Goal: Reproduce every one of the following records word for word.

Data listing:
______________________________
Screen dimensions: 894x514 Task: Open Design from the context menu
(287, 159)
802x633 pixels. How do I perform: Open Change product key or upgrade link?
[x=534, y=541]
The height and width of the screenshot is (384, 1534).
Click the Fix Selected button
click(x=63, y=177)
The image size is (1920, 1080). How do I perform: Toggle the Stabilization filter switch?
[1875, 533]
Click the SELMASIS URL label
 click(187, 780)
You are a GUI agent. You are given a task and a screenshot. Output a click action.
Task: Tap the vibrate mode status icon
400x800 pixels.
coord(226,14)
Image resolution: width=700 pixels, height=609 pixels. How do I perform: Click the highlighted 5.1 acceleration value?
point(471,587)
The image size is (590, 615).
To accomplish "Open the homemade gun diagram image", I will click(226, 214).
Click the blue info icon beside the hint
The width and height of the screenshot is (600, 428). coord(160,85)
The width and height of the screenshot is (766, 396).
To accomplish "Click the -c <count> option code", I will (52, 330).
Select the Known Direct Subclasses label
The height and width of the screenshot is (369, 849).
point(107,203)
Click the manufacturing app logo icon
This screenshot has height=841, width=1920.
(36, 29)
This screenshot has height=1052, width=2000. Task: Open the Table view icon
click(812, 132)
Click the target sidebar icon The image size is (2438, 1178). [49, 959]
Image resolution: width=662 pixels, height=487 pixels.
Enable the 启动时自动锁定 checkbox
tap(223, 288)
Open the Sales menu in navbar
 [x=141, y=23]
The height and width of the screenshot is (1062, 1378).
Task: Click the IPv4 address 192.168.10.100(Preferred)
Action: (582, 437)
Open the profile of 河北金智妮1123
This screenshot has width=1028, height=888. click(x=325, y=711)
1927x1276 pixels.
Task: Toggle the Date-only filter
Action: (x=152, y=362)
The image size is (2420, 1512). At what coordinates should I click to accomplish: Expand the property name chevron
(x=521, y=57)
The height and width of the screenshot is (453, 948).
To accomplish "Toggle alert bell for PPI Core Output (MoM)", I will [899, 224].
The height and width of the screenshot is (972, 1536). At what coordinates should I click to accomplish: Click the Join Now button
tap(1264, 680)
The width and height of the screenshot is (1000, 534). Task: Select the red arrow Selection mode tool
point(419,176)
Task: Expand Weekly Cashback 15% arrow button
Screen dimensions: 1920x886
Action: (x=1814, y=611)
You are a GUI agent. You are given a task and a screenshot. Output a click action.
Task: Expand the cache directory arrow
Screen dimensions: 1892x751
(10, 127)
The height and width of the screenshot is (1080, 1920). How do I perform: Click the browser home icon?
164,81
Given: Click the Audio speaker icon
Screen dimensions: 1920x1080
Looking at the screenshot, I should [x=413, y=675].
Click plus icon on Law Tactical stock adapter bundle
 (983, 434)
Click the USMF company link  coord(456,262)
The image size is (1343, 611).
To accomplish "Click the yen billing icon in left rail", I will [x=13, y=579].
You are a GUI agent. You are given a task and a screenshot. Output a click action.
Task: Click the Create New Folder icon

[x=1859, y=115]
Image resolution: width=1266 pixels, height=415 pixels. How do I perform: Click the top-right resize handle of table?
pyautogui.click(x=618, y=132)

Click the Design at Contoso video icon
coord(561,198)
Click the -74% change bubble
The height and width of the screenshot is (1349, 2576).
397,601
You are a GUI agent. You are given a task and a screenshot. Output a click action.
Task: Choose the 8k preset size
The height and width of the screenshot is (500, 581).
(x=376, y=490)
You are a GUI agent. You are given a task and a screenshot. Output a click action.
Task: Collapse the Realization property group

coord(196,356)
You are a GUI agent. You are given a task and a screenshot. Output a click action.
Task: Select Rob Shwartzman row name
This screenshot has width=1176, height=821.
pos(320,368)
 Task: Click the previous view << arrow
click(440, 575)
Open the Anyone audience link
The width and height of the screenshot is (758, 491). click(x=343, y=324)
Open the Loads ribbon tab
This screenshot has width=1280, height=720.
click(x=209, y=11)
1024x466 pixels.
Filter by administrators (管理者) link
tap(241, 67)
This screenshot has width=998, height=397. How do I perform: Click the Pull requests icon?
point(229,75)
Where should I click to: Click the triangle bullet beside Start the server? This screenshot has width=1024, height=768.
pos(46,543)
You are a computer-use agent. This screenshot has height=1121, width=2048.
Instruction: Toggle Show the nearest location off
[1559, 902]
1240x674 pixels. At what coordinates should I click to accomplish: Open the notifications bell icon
______________________________
Result below:
Screen dimensions: 894x514 Task: Open Design from the context menu
(287, 159)
802x633 pixels. How do I perform: Open Change product key or upgrade link?
[x=534, y=541]
The height and width of the screenshot is (384, 1534).
Click the Fix Selected button
click(x=63, y=177)
The image size is (1920, 1080). How do I perform: Toggle the Stabilization filter switch?
[1875, 533]
Click the SELMASIS URL label
 click(187, 780)
You are a GUI agent. You are given a task and a screenshot. Output a click action.
Task: Tap the vibrate mode status icon
400x800 pixels.
coord(226,14)
Image resolution: width=700 pixels, height=609 pixels. How do I perform: Click the highlighted 5.1 acceleration value?
point(471,587)
The image size is (590, 615).
To accomplish "Open the homemade gun diagram image", I will click(226, 214).
Click the blue info icon beside the hint
The width and height of the screenshot is (600, 428). coord(160,85)
The width and height of the screenshot is (766, 396).
To accomplish "Click the -c <count> option code", I will (52, 330).
Select the Known Direct Subclasses label
The height and width of the screenshot is (369, 849).
point(107,203)
Click the manufacturing app logo icon
This screenshot has height=841, width=1920.
(36, 29)
This screenshot has height=1052, width=2000. Task: Open the Table view icon
click(812, 132)
Click the target sidebar icon The image size is (2438, 1178). [49, 959]
Image resolution: width=662 pixels, height=487 pixels.
Enable the 启动时自动锁定 checkbox
tap(223, 288)
Open the Sales menu in navbar
 [x=141, y=23]
The height and width of the screenshot is (1062, 1378).
Task: Click the IPv4 address 192.168.10.100(Preferred)
Action: (582, 437)
Open the profile of 河北金智妮1123
This screenshot has width=1028, height=888. click(x=325, y=711)
1927x1276 pixels.
Task: Toggle the Date-only filter
Action: (x=152, y=362)
The image size is (2420, 1512). At what coordinates should I click to accomplish: Expand the property name chevron
(x=521, y=57)
The height and width of the screenshot is (453, 948).
To accomplish "Toggle alert bell for PPI Core Output (MoM)", I will [899, 224].
The height and width of the screenshot is (972, 1536). At what coordinates should I click to accomplish: Click the Join Now button
tap(1264, 680)
The width and height of the screenshot is (1000, 534). Task: Select the red arrow Selection mode tool
point(419,176)
Task: Expand Weekly Cashback 15% arrow button
Screen dimensions: 1920x886
Action: (x=1814, y=611)
You are a GUI agent. You are given a task and a screenshot. Output a click action.
Task: Expand the cache directory arrow
Screen dimensions: 1892x751
(10, 127)
The height and width of the screenshot is (1080, 1920). How do I perform: Click the browser home icon?
164,81
Given: Click the Audio speaker icon
Screen dimensions: 1920x1080
Looking at the screenshot, I should [x=413, y=675].
Click plus icon on Law Tactical stock adapter bundle
 (983, 434)
Click the USMF company link  coord(456,262)
The image size is (1343, 611).
To accomplish "Click the yen billing icon in left rail", I will [x=13, y=579].
You are a GUI agent. You are given a task and a screenshot. Output a click action.
Task: Click the Create New Folder icon

[x=1859, y=115]
Image resolution: width=1266 pixels, height=415 pixels. How do I perform: Click the top-right resize handle of table?
pyautogui.click(x=618, y=132)

Click the Design at Contoso video icon
coord(561,198)
Click the -74% change bubble
The height and width of the screenshot is (1349, 2576).
397,601
You are a GUI agent. You are given a task and a screenshot. Output a click action.
Task: Choose the 8k preset size
The height and width of the screenshot is (500, 581).
(x=376, y=490)
You are a GUI agent. You are given a task and a screenshot. Output a click action.
Task: Collapse the Realization property group

coord(196,356)
You are a GUI agent. You are given a task and a screenshot. Output a click action.
Task: Select Rob Shwartzman row name
This screenshot has width=1176, height=821.
pos(320,368)
 Task: Click the previous view << arrow
click(440, 575)
Open the Anyone audience link
The width and height of the screenshot is (758, 491). click(x=343, y=324)
Open the Loads ribbon tab
This screenshot has width=1280, height=720.
click(x=209, y=11)
1024x466 pixels.
Filter by administrators (管理者) link
tap(241, 67)
This screenshot has width=998, height=397. How do I perform: Click the Pull requests icon?
point(229,75)
Where should I click to: Click the triangle bullet beside Start the server? This screenshot has width=1024, height=768.
pos(46,543)
You are a computer-use agent. This screenshot has height=1121, width=2048.
Instruction: Toggle Show the nearest location off
[1559, 902]
1240x674 pixels. At what coordinates should I click to accomplish: Open the notifications bell icon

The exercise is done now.